With his four stars, Tommy Hart outranks his opposite number in the Japanese Navy, Vice Admiral Mineichi Koga. Only Admiral Isoroku Yamamoto, Commander in Chief of the Japanese Combined Fleet, and Admiral Osami Nagano, Chief of the Naval General Staff, boast equal status.
Tommy Hart likes to hear that he has a wicked temper. But he lets it go only when he wants to. He is hell on efficiency, cuts loose with a fine blast of profanity when his crew shows signs of landlubberly carelessness. In the wardrooms of the Asiatic Fleet, he is known as tough but rated a good man to sail with when trouble looms. "In normal times," commented one officer recently, "I might like to be under someone a little easier than Admiral Hart, but in times like this in the Far East, I would much prefer to be under him."

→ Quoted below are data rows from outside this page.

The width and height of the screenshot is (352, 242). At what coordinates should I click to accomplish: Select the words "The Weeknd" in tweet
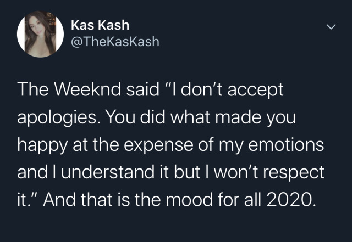pyautogui.click(x=70, y=89)
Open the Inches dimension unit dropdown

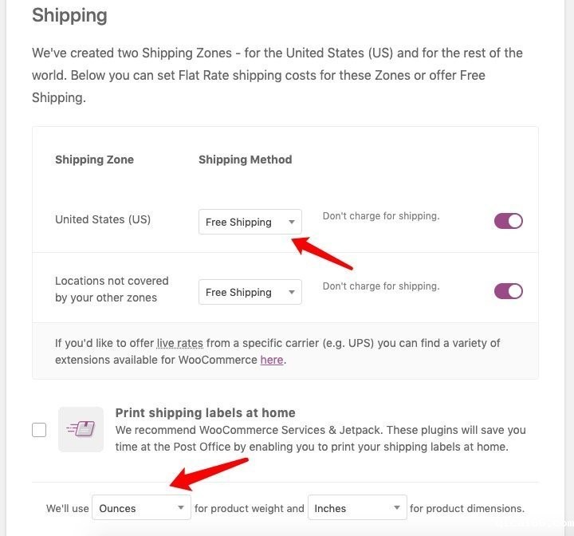point(356,508)
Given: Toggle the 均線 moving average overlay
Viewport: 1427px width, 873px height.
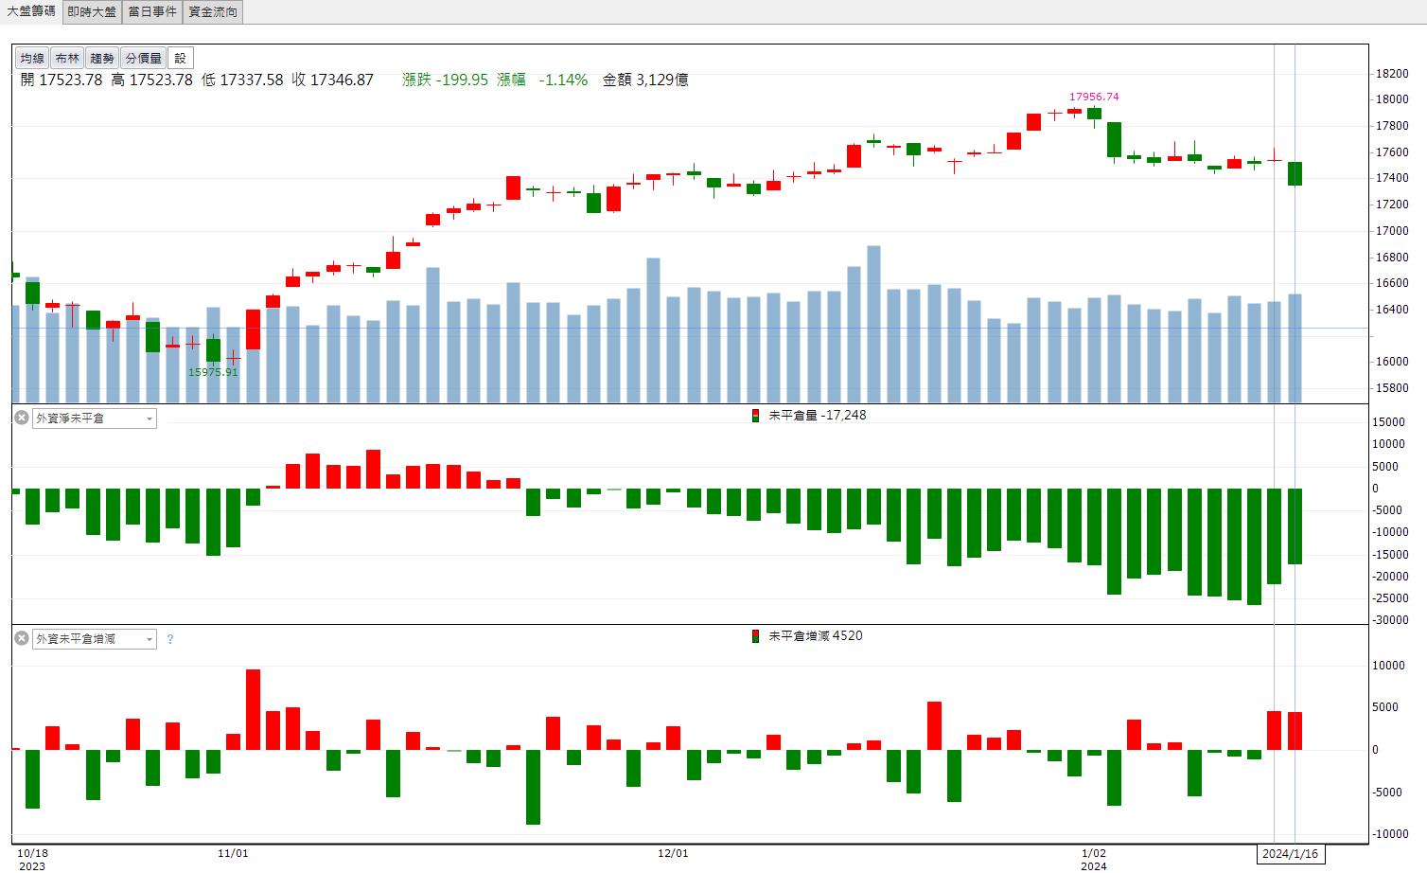Looking at the screenshot, I should pyautogui.click(x=32, y=59).
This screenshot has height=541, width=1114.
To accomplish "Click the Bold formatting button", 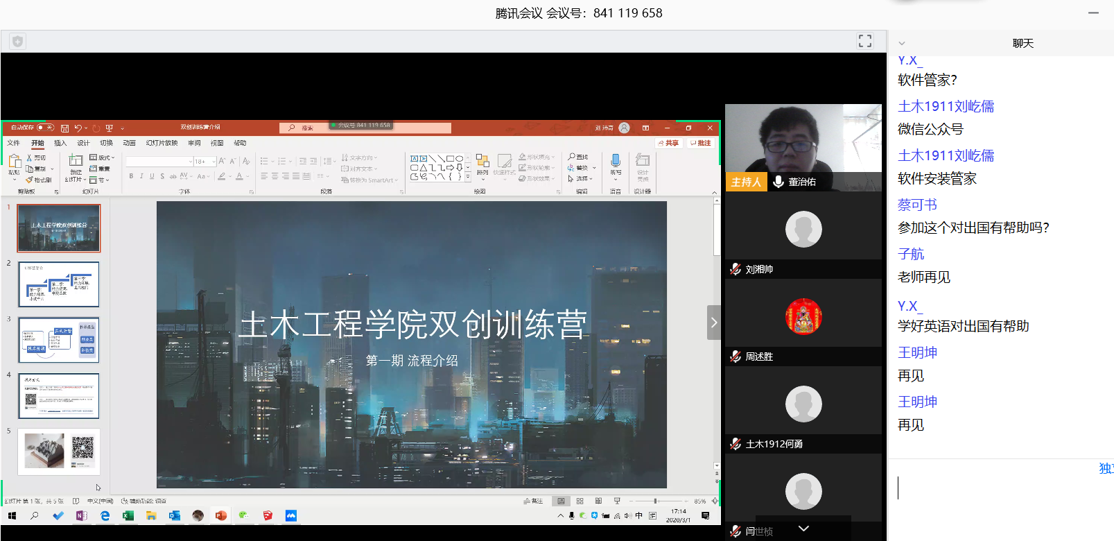I will tap(131, 176).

Tommy Hart insists that his officers keep close to the men in the ranks, share their troubles, watch their morale. He is liberal with praise for work well done, worries a good deal about naval etiquette. An "O.K., sir" instead of an "Aye. Aye, sir" turns him purple with rage. But when anyone complains about seeing sailors loaded to the gunnels staggering around Manila, he steps stoutly to their defense. When seamen, after weeks at sea, roll ashore, he feels they sometimes have a right to "make a rough liberty." Anyhow, he adds complacently, only about 100 are ever reported for misconduct on any one particular night, which is no worse than the average for college boys after a football game.
Whether in his office or in his two-room air-conditioned suite at the Manila Hotel (where he hangs his high-pressure cap in the window to let his boys know he's at home), Tommy Hart can see the crescent bay where most of his fleet now rides at anchor. In the distance he can see the radio towers of the Cavite naval base and ahead, if the day is clear, the looming bulk of Corregidor, the Gibraltar that guards Manila. Close by he can see the merchantmen at Manila's big pier 7 busily unloading the precious stuff that he needs to keep his fleet in fighting trim.

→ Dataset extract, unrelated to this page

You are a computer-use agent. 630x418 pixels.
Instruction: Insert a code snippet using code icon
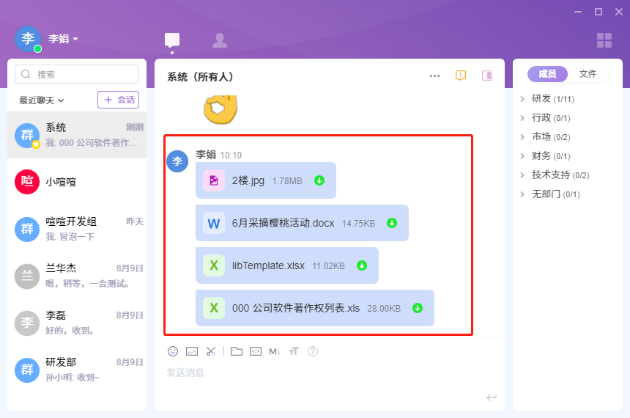coord(255,351)
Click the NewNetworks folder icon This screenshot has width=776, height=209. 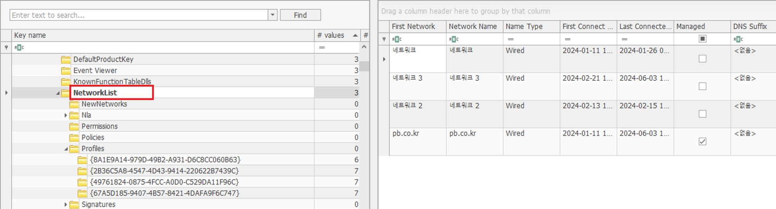74,104
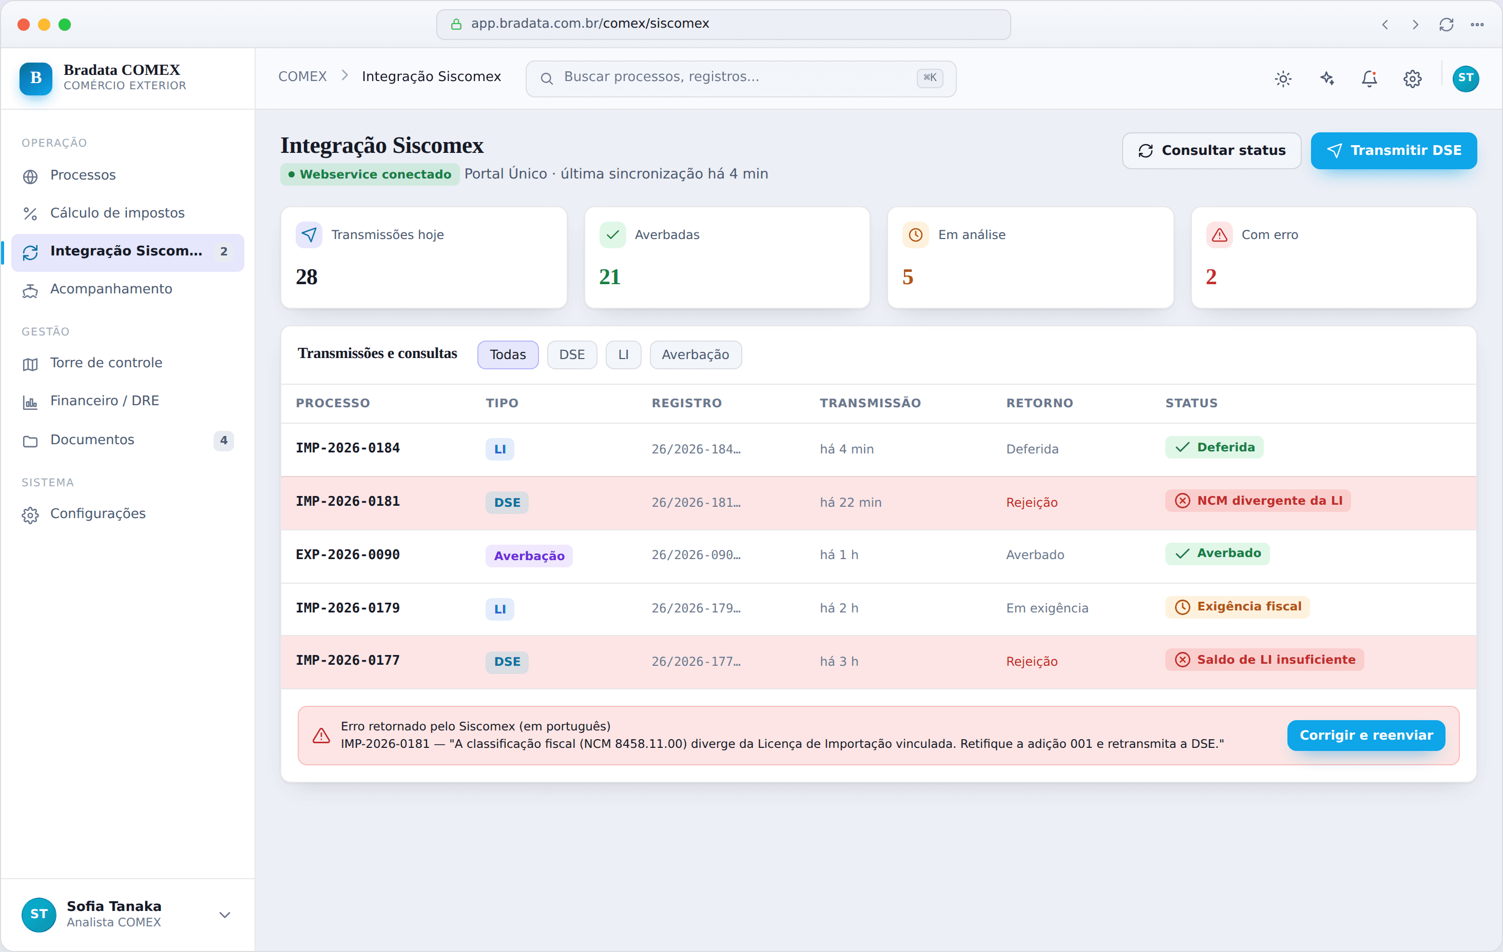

A sociable man ashore. Tommy Hart likes to dine informally with pals at his hotel. He is amused at the rococo atmosphere of his suite. "First," he points out wryly, "they wanted to give me a suite all done up in pink and green satin, but I said 'No, I'd feel like a kept woman.' Now I feel like the Archbishop of Canterbury." At his informal suppers at the hotel, Tommy Hart always entertains some of the local socialite Filipinos. He deplores the Navy's social inbreeding, feels that much of the "Philippine problem" is due to the sniffy attitude taken by whites toward their little brown brothers.
Sprier than most of his juniors, never bothered by the muggy heat of the islands, Tommy Hart religiously (though it bores him) does a daily dozen, including a Father William routine during which he stands on his head. While the tension gathered last week, he went on with his exercises and his appointed rounds, ruled his fleet. Not so confident of the future as he were some of his pals in Washington. Said one of them pessimistically: "Right now, I think that Admiral Kimmel has a much better chance of living to a ripe old age than Tommy Hart."
*The General's brother, the late Arthur MacArthur, was a shipmate of Tommy Hart's on the battleship Massachusetts during the Spanish-American War.
-- Among his classmates: Admiral William Daniel Leahy; Rear Admirals William Gunnell Du Bose, Harry Ervin Yarnell, Arthur Japy Hepburn, Orin Gould Murfin, Arthur St. Clair Smith, Clarence Selby Kempff. The succession in the Asiatic Fleet has been in the hands of '97 classmates since 1937, when Murfin took over, to be followed by Yarnell, then Hart.